Marketing, at the center, is communication. It’s the communication between a buyer and seller. It’s not social media. It’s not clever billboards, which are advertising - one of many elements under the massive umbrella of marketing, aka the business of communication.
Marketing takes many forms. Ultimately, it exists to expose something for sale to specific people who will buy it. For example, you wouldn’t think about those audaciously frou frou organic avocado oil vegan bone broth treats you just bought if you had not experienced communication causing you to think your dog wanted, needed, or could benefit from them. See?
Did you see what just happened there? Marketing makes us think we want, need or could benefit from what it is cleverly positioned to sell. Psychology.
As much as marketing is communication, marketing is also, very much, psychology. In fact, just last year, I shared a post on social media where I defined marketing as communication supporting the psychology of sales.
See, again, what just happened?
Sales. The seed planted at the start of every marketing effort with a dash of hope (and hella plans and analytics and algorithms and agendas and strategies all carefully placed like delicate dominos) that it will bear juicy fruit and produce ROI - the golden ticket of return on investment.
Badabing. There you have it. Marketing in a nutshell is much more than just those strategically placed, impeccably timed, this-is-meant-for-me ads you see for stuff you don’t need, want, or even know exists until you see it as you scroll social media.

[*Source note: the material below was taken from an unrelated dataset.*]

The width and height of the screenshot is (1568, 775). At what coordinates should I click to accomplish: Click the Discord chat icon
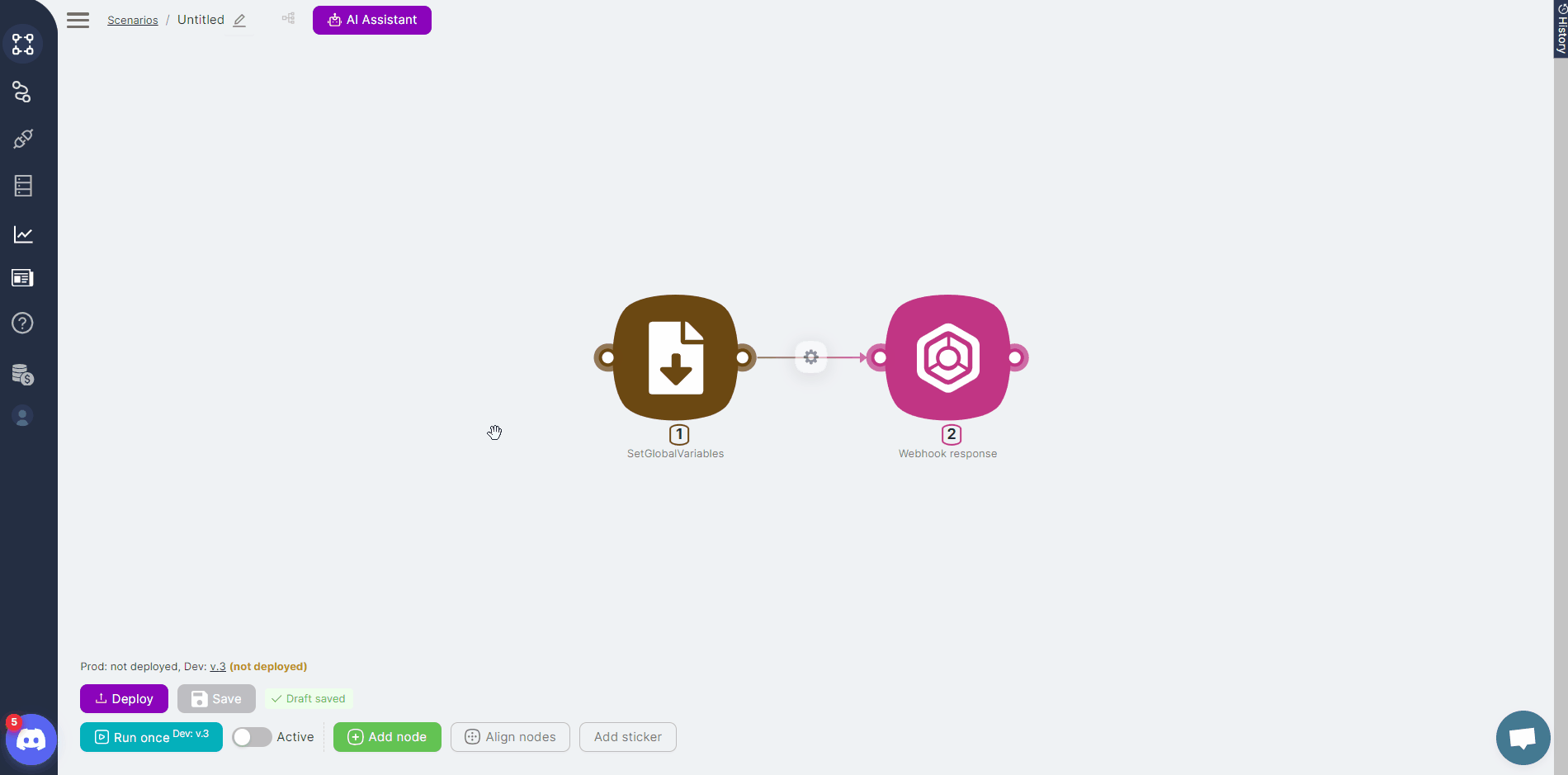coord(31,740)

Those ads are not divinely timed. They are calculated cold as the cash they project to rake in like freshly fallen autumn leaves.
Marketing is the all-encompassing communication supporting the psychology of sales. All of it. From the font style to the carefully chosen wordplay on your tube of toothpaste to that same stuff you see decorating the shampoo bottle on the shelf in your shower. From the meticulously designed packaging on everything in your food pantry to the brand names of products you choose when looking for something new. That’s all marketing. It’s all on a mission to sell something to you.
Sometimes, and most often, marketing is on a mission to sell something you don’t need. But here’s the kicker: You still don’t need it at all. But now you want it. Because you saw it. And you liked something about it. So now you think you need it, and thus, the marketing continues.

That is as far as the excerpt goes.